Volume of a bead with square hole- Program approach?

[Albert Chan]

(06-16-2020 12:35 PM)Albert Chan Wrote:  For unit diameter (d=1), with square hole, b=a

XCas> k := sqrt(1-2*b*b)
XCas> hv2 := b*b*k/3 - atan(b*b/k)/3 + b*(1-b*b/3)*atan(b/k)
XCas> taylor(hv2,b,10)
→ b^2 - b^4/3 + -7*b^6/90 + -3*b^8/70 + -83*b^10/2520 + b^12*order_size(b)

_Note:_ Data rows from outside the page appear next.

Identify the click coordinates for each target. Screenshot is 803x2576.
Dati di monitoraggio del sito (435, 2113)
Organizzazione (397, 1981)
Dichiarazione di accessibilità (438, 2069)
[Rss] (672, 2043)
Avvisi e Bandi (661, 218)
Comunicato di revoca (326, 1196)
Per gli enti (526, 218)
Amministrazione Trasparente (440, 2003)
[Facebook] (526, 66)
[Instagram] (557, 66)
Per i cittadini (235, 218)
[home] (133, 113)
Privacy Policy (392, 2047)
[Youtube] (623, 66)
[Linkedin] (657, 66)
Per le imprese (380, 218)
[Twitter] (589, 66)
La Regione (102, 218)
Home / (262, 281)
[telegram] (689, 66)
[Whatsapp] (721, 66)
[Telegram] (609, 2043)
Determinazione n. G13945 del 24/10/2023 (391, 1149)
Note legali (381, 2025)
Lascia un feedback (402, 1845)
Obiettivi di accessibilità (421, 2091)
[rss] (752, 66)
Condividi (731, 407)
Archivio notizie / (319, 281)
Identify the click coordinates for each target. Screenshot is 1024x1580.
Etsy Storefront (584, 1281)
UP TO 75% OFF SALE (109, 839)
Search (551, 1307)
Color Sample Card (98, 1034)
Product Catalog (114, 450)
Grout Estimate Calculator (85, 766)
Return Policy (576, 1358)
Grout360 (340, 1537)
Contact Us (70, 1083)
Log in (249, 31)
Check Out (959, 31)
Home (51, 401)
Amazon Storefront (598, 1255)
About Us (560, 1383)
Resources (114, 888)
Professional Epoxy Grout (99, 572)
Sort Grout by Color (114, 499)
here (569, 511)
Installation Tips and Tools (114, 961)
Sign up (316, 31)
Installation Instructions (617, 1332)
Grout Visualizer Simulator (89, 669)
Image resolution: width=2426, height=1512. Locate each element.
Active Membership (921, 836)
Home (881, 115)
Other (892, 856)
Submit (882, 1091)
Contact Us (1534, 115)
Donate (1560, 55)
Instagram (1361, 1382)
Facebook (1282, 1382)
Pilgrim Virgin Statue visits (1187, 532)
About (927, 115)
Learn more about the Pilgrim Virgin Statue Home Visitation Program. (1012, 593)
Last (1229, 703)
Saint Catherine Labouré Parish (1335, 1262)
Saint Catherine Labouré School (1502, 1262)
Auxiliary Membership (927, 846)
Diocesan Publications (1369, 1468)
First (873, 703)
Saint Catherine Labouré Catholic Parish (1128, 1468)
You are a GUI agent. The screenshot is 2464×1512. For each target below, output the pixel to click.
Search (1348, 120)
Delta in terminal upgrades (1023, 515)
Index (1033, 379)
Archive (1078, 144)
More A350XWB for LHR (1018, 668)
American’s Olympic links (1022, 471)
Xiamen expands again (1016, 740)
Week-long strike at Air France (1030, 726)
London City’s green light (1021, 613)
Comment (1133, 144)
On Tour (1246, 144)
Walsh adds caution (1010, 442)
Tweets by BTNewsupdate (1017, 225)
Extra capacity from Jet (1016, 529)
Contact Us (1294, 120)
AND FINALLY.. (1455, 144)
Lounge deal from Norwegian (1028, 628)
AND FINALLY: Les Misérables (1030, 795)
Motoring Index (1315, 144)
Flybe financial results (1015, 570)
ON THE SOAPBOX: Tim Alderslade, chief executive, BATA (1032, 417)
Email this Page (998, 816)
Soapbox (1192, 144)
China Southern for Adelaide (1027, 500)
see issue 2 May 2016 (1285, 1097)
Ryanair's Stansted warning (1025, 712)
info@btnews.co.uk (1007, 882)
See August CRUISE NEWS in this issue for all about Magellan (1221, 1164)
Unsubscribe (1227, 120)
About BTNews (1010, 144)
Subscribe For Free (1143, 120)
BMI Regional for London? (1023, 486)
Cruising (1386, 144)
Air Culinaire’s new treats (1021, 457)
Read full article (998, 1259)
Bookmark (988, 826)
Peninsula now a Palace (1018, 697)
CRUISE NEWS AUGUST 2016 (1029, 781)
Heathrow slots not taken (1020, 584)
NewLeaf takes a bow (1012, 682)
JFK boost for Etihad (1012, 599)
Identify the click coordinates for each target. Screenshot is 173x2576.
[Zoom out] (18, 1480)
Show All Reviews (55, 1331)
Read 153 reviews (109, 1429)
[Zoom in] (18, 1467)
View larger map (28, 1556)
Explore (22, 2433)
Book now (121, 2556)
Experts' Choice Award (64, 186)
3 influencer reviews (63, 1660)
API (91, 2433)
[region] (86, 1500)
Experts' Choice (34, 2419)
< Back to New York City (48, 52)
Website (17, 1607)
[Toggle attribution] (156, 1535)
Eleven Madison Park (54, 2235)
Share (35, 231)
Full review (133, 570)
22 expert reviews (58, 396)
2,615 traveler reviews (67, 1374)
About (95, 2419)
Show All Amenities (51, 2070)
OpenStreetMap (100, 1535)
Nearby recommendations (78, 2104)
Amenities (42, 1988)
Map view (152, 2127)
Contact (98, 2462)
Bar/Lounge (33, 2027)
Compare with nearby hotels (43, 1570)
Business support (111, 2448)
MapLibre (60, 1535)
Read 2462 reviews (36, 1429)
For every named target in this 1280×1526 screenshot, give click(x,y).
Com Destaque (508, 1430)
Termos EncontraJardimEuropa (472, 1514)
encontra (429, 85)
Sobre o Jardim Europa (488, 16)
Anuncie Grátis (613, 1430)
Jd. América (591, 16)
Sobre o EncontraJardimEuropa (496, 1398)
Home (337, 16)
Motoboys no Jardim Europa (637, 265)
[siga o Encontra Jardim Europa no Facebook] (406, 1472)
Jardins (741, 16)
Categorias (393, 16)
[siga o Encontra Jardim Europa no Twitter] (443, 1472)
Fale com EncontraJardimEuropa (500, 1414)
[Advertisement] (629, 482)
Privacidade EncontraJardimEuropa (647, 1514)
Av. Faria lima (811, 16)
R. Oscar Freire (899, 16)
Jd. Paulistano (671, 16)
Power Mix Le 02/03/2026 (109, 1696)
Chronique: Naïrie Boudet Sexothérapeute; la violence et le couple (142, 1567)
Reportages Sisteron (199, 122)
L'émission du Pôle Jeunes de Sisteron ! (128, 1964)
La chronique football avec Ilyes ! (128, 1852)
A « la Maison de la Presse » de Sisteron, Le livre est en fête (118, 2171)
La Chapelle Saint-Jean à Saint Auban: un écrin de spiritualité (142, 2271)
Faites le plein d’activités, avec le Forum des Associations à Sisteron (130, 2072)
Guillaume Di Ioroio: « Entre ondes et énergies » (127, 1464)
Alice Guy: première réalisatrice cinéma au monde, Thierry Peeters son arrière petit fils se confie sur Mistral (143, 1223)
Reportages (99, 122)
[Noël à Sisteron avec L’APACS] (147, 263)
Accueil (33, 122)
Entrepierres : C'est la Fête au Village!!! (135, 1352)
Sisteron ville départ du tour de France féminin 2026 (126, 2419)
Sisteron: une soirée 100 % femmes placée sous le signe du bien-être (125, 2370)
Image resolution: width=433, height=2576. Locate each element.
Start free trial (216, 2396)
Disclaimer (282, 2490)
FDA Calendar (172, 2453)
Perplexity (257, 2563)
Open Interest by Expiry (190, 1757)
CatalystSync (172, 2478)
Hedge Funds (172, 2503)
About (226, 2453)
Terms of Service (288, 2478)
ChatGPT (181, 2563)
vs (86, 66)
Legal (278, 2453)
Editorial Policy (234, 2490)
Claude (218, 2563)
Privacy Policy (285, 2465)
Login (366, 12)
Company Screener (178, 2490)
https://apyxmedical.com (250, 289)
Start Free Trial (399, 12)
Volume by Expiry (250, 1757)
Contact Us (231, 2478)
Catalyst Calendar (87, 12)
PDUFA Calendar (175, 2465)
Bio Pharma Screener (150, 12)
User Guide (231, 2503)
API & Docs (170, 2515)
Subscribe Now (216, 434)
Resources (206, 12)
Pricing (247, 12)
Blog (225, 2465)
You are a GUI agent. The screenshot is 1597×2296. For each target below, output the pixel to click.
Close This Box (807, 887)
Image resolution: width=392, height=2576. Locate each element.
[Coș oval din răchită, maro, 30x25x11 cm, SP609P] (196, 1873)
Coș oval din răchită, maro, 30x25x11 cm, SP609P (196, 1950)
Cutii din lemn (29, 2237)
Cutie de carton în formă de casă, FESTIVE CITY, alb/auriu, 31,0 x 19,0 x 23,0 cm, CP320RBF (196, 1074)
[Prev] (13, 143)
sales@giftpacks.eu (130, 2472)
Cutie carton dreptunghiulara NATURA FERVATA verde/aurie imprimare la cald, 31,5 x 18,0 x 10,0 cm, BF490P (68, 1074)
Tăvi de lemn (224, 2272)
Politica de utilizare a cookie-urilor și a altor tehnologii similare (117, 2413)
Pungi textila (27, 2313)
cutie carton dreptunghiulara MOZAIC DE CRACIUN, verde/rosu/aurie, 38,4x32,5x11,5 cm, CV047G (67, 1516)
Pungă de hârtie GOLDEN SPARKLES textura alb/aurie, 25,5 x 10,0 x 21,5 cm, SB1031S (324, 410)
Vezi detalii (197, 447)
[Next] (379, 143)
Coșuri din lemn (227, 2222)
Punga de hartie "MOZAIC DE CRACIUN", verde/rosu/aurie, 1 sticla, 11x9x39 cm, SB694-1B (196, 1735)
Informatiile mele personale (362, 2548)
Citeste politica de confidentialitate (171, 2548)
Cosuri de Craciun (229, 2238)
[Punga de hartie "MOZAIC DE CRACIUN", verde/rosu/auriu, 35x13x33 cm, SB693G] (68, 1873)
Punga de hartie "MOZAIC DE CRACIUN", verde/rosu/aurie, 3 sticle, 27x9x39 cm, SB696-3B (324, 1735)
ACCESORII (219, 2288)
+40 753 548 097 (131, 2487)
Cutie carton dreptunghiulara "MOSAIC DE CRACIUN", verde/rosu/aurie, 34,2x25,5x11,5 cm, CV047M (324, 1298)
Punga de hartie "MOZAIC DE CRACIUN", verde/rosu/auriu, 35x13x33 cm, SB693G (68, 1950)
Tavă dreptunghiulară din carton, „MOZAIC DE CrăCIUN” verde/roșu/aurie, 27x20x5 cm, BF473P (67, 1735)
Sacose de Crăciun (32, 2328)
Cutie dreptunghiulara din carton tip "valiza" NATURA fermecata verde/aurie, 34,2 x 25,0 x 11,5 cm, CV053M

hv2 ≈ b^2 * √(1 - (2b^2)/3) = b^2 * √(1 - (1-k^2)/3)

Remove b=a requirement: hv2 ≈ a*b * √(1 - (a^2+b^2)/3)
Remove d=1 requirement: hv2 ≈ a*b * √(d^2 - (a^2+b^2)/3)

It is not as accurate hv2 pade approximation, but likely good enough
Previous example, d = 1, a = b = 0.1

lua> d, a, b = 1, 0.1, 0.1
lua> a*b * sqrt(d*d - (a*a+b*b)/3)
0.009966610925150703

Hole volume with 5 good digits, over-estimated.

Last term (estimated average height) is equivalent to RMS(d, d, sqrt(d*d-a*a-b*b))
Repalce RMS with arithemetic mean, we get the under-estimated hole volume.

lua> a*b * (2*d + sqrt(d*d-a*a-b*b)) / 3
0.00996649831220389

This is not as good as RMS version, does not reduce computation, thus not recommended.